On the opposite side of the country, Cisco and the city of San Francisco unveil the Urban EcoMap today, an open-source tool that allows users to see the effects of their collective positive behavior on climate change.

The behaviors are grouped into three key areas: transportation, chiefly reduction in miles driven; energy, in terms of reduced consumption; and recycling, which tracks efforts to reduce waste. In the pilot project, impacts can be displayed by ZIP code, neighborhood and the city as a whole. The idea is to give individuals a vivid portrayal of the climate outcomes of their actions and those of others, so that they can drive change for the better.

Getting out into the community means bringing the environmental message to stakeholders. A relatively new component of Xerox's Earth Day activities, for example, involves traveling to eco-fairs and environmental education events at their customers' locations to spread the word on how they can reduce their environmental impact at work, according to Patricia Calkins, Xerox's vice president of environment, health and safety. Calkins will also participate in a panel discussion in Washington D.C. with U.S. Secretary of Labor Hilda Solis at the Department of Labor. Their "women and the green economy" roundtable will explore the panelists' experiences in greening businesses and how they can drive the economy forward in the most sustainable ways possible.

For TAC, the Building Automation Business Unit of Schneider Electric Company, Earth Day also allows employees in customer-facing roles to accelerate their community and client outreach programs, said Brandi McManus, TAC's global business development manager for energy services.

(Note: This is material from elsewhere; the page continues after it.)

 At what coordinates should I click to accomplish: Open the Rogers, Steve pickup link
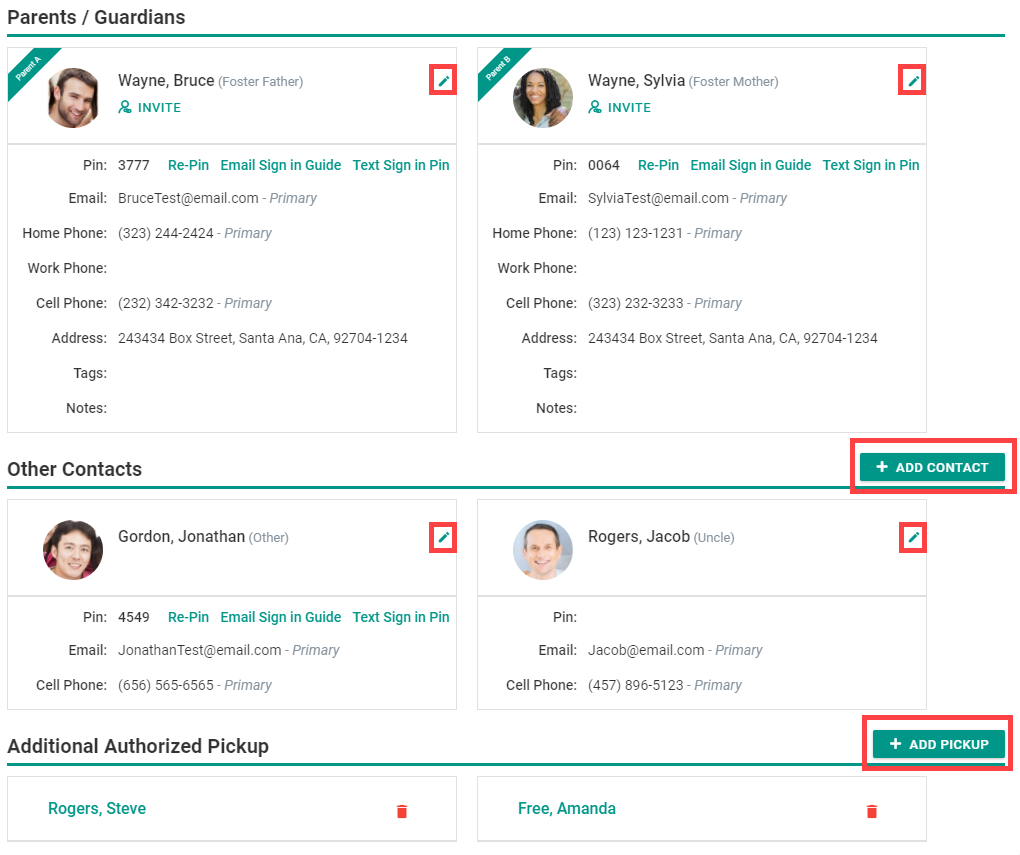(x=97, y=808)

The company encourages staff who work with clients to facilitate a light bulb or grocery bag exchange to swap an energy efficient CFL for a incandescent light bulb, or a plastic grocery bag for a reusable one made by TAC. Employees who work with accounts are also encouraged to arrange a tree planting at their clients' properties with a tree the account rep purchases or obtains as a donation from a local nursery.

"Tree-planting at the customer site, especially if it is a school or city government facility, is a great community activity," McManus said. "Earth Day activities are not only a way to get TAC employees excited internally, they're also a way for us to strengthen our connections with the community outside the company."

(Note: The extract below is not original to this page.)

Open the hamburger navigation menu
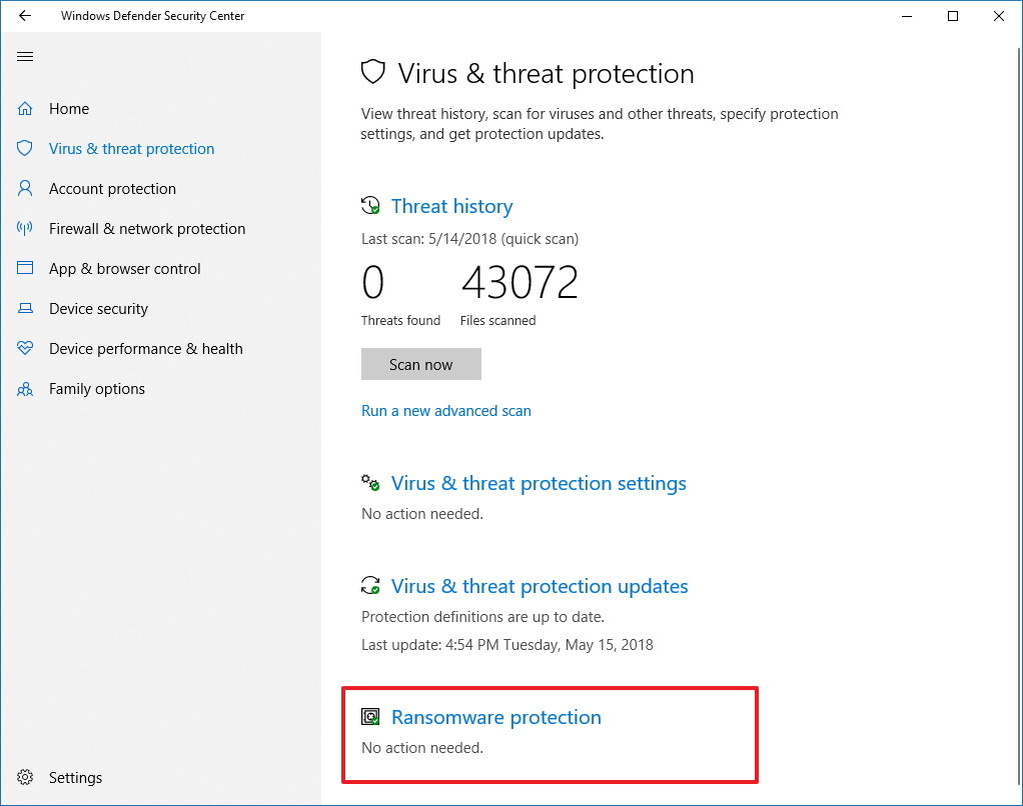This screenshot has width=1023, height=806. coord(25,56)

Getting consumers and employees to act upon their newly found knowledge presents a challenge -- but there's nothing like a little incentive to give some a nudge, according to Nokia.

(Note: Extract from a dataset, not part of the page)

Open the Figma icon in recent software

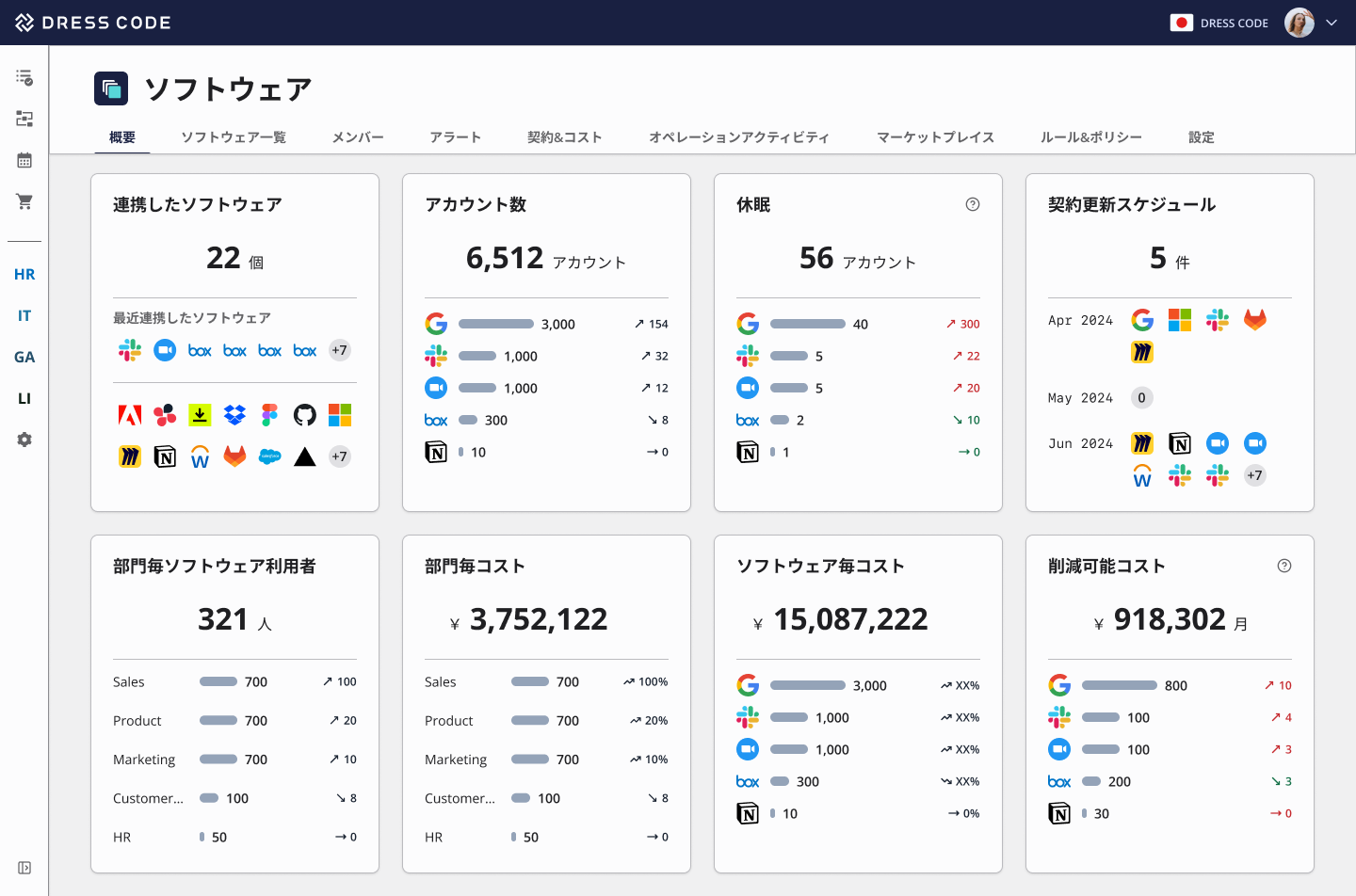coord(269,414)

The company has spent the last three years encouraging customers to recycle cell phones at their flagship stores around the U.S. on Earth Day. This year, anyone who recycles a cell phone will receive two free tickets to see the IMAX film "Wild Ocean." Taking the green element one step further, these tickets are printed on seed-bearing paper, and will produce wildflowers when planted.

Said David Butler, Nokia North America's head of environment: "We have focused our Earth Day messages and events over the years with the idea that we want to give people one simple action that indeed will make a difference."